In this study, MT liposomes (TAT-MT-LIPs) designed by loading MT into TAT-modified liposomes have been developed and characterized. The effects of TAT on the physicochemical properties and biological effects (cell uptake, therapeutic effects) of TAT-MT-LIPs were investigated. After topical administration, the therapeutic effects of MT-LIPs against BAC-DED were evaluated. What is noteworthy is that the effects of NLRP3/Caspase-1/GSDMD mediated corneal epithelium pyroptosis on the development of BAC-DED were characterized. While effectively delivering MT by TAT-modified liposomes can acquire excellent therapy effects against BAC-DED by suppressing pyroptosis and tissue inflammation in corneal epithelium. Since BAC is widely employed as a preservative in eye drops, the present study can benefit DED therapy by providing new insights into the adverse effects of BAC and a novel formula to inhibit BAC-DED.

Materials and Methods

Materials and Reagents

Hydrogenated soybean phospholipids (HSPL) and cholesterol were purchased from Macklin Reagents (Shanghai, China). Melatonin and coumarin-6 were purchased from Aladdin Reagents (Shanghai, China). The 1,2-distearoyl-sn-glycero-3-phosphoethanolamine-N-[maleimide(polyethyleneglycol)-2000] (Mal-PEG2000-DSPE) was purchased from Ponsure Biotechnology (Shanghai, China). TAT (Cys-AYGRKKRRQRRR) was purchased from Apepetide (Shanghai, China). Benzalkonium chloride (BAC) was purchased from Sigma-Aldrich (USA). PAS staining solution (glycogen staining solution) was bought from Phygene. Anti-DNA/RNA damage antibody was purchased from Abcam (USA). NLRP3 polyclonal antibody was purchased from Gene Tex (USA). IL-1β polyclonal antibody, caspase 1/p20/p10 polyclonal antibody, and GSDMD polyclonal antibody were purchased from Protein tech (Wuhan, China). The HCECs cell line (human immortalized corneal epithelial cells) was purchased from Beijing Beina Chuanglian Biotech Cell Repository (BNCC, China).

Animals

Healthy SD rats (6–8 weeks old and the average weight was 180–200 g) were provided by the Experimental Animal Center of Wenzhou Medical University (the license number of experimental animals: syxk (ZheJiang) 2010–0150, in line with the experimental standard). The experiments were approved by the animal experiment ethics committee of Wenzhou Medical University. Animal welfare and experimental procedures have complied with the principles of Laboratory animal-Guidelines for the ethical review of animal welfare in China (GB/T 35892–2018).

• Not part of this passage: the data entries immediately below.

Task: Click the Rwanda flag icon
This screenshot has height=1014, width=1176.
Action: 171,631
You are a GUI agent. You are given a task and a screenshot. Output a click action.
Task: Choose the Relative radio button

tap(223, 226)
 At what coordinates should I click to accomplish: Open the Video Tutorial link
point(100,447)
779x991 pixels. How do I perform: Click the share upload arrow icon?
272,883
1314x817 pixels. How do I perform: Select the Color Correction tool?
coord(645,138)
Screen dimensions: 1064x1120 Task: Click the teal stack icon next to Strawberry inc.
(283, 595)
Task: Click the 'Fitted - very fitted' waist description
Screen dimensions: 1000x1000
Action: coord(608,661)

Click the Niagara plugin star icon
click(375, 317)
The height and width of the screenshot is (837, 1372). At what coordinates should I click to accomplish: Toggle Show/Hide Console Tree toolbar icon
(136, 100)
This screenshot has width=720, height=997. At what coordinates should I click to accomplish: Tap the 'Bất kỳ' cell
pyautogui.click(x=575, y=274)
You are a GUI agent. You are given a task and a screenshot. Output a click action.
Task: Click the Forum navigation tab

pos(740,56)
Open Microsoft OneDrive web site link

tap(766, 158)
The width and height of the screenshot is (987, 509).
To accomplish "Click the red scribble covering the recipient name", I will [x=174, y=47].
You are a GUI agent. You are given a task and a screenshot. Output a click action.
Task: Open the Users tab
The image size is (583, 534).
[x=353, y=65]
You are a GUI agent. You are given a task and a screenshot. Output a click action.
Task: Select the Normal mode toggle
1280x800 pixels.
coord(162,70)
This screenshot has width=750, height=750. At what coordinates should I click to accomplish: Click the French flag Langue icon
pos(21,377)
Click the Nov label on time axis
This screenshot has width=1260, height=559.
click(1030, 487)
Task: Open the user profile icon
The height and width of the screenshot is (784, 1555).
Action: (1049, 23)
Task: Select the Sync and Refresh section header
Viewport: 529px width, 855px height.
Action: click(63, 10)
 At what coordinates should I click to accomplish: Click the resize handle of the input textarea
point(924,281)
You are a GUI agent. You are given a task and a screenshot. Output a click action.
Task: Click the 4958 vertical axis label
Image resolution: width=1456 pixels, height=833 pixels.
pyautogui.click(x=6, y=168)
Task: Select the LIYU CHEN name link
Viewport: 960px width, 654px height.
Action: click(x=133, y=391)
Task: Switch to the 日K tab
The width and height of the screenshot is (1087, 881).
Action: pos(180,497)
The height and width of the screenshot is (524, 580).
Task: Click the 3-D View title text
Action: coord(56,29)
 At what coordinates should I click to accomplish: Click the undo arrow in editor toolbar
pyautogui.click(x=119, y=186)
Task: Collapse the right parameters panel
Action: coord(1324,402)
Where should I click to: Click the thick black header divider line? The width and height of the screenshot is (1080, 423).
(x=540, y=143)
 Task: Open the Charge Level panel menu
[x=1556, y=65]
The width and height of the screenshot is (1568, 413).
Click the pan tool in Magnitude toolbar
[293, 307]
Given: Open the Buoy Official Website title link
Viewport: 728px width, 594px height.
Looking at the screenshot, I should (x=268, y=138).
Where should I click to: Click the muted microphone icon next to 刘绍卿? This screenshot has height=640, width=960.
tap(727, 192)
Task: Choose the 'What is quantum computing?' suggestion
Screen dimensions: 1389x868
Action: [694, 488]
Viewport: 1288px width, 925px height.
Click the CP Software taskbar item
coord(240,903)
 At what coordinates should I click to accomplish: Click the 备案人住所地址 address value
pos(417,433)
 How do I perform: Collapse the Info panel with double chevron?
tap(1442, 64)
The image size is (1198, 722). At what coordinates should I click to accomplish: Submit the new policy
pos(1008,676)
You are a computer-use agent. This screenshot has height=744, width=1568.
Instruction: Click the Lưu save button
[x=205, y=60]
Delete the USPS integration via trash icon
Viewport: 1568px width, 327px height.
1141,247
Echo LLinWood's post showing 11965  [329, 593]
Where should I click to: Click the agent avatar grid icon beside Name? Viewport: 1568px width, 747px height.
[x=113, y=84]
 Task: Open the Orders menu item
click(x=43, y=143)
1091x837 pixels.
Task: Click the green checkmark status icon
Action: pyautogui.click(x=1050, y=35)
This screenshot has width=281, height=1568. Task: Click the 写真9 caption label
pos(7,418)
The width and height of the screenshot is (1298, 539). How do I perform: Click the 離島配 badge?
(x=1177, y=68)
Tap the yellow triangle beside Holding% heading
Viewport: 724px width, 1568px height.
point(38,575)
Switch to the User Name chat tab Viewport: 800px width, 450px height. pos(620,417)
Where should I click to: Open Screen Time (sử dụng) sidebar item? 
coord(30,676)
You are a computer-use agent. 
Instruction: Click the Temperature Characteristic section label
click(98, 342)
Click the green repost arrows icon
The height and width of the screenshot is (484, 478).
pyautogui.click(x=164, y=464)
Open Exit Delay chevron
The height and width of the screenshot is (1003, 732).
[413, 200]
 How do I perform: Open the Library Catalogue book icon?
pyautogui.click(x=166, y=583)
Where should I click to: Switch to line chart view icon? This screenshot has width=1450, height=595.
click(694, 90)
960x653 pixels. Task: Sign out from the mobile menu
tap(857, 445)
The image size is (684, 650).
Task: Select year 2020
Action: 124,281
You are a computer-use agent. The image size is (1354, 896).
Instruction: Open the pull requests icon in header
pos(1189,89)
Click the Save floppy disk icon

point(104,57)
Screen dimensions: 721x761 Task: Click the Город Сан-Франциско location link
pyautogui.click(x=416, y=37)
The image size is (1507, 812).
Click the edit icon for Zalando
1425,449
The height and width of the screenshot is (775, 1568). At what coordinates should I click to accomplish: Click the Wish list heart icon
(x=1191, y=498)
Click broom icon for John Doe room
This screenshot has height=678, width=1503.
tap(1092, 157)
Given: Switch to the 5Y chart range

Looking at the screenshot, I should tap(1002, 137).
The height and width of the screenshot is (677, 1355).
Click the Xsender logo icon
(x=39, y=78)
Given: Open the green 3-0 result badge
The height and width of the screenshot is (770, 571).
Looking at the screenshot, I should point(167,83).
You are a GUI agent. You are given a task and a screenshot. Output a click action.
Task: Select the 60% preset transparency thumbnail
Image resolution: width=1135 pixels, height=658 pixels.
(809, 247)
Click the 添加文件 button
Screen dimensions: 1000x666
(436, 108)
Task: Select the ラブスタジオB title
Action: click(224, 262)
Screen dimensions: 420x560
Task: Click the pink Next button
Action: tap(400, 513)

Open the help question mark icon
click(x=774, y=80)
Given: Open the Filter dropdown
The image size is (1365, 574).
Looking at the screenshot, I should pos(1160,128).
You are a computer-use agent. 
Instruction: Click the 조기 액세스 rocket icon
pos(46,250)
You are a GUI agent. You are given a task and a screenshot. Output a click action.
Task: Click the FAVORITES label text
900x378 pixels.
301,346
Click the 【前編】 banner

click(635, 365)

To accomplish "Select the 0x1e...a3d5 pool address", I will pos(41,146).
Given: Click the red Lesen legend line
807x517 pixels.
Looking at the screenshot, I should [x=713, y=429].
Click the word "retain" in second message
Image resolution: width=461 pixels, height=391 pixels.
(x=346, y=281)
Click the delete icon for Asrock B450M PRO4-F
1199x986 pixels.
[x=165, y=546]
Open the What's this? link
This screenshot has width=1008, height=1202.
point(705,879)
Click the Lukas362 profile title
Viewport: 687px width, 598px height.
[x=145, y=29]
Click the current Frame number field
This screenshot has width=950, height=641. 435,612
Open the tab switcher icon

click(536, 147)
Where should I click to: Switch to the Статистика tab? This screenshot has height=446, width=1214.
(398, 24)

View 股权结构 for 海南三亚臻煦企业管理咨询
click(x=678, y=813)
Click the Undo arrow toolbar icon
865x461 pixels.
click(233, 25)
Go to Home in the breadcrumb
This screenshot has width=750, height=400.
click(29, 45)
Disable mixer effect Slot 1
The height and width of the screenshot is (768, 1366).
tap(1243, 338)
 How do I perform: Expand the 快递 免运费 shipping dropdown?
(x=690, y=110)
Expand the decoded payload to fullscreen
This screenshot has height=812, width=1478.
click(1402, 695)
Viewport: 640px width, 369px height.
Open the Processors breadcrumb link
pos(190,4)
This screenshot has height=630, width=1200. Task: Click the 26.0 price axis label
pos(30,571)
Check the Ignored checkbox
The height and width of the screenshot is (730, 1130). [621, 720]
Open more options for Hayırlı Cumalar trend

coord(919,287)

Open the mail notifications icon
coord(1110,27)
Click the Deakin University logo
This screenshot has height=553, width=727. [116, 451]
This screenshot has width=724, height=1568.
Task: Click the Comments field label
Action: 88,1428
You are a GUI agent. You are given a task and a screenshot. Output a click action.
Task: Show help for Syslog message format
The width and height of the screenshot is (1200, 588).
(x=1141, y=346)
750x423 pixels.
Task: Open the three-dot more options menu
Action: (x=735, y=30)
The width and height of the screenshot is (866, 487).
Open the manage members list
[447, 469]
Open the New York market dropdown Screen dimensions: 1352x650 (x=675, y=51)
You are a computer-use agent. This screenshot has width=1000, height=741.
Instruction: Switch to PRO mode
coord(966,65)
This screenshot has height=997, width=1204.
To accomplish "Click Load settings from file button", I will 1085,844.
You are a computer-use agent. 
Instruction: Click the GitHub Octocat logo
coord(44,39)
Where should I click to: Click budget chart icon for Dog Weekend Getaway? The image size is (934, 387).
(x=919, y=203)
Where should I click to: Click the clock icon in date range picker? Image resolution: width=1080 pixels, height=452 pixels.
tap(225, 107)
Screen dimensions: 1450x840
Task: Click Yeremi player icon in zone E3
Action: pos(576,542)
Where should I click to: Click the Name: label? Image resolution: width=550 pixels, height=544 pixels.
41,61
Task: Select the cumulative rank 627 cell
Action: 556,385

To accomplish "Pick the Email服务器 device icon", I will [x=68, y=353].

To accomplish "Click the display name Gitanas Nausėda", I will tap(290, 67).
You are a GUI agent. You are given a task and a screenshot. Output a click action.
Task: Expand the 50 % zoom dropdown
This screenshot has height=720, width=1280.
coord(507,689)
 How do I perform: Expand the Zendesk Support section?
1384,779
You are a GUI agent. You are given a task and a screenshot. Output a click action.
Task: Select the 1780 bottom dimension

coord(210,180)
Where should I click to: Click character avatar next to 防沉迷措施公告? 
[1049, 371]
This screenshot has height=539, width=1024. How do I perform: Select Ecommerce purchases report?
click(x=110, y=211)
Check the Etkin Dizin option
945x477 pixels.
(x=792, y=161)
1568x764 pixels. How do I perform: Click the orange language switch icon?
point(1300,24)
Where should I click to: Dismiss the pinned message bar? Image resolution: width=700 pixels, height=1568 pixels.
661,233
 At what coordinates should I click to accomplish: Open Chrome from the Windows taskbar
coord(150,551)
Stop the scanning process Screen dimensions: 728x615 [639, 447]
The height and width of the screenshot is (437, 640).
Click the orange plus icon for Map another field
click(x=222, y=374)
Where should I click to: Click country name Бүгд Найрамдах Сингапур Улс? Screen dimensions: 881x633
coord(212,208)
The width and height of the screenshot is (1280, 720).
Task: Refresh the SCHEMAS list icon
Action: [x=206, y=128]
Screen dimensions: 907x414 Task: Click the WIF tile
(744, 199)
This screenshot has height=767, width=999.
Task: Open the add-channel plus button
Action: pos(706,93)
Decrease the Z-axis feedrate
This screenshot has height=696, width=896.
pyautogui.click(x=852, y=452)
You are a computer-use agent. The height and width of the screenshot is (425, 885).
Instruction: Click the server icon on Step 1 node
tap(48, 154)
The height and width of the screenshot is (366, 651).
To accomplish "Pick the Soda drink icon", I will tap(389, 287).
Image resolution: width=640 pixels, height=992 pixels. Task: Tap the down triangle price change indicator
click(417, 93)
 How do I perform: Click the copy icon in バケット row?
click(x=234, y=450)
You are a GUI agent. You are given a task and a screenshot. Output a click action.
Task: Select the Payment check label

Synthesis of TAT-PEG2000-DSPE

The TAT-PEG2000-DSPE was synthesized using the method described previously.41 Briefly, Mal-PEG2000-DSPE and TAT were dissolved and mixed in a chloroform/methanol (1:1, v/v) solution. The mixture was reacted under stirring at room temperature for 36 h under a nitrogen atmosphere. The obtained TAT-PEG2000-DSPE was purified through rotary evaporation, following ultra filtering (molecule weigh cut-off (MWCO) 3000 Da, centrifugation at 4000 rpm) to remove the un-reacted TAT and eventually re-dissolved in PBS. The molecule structure of TAT-PEG2000-DSPE was identified by 1H-NMR (400 MHz, German Bruker).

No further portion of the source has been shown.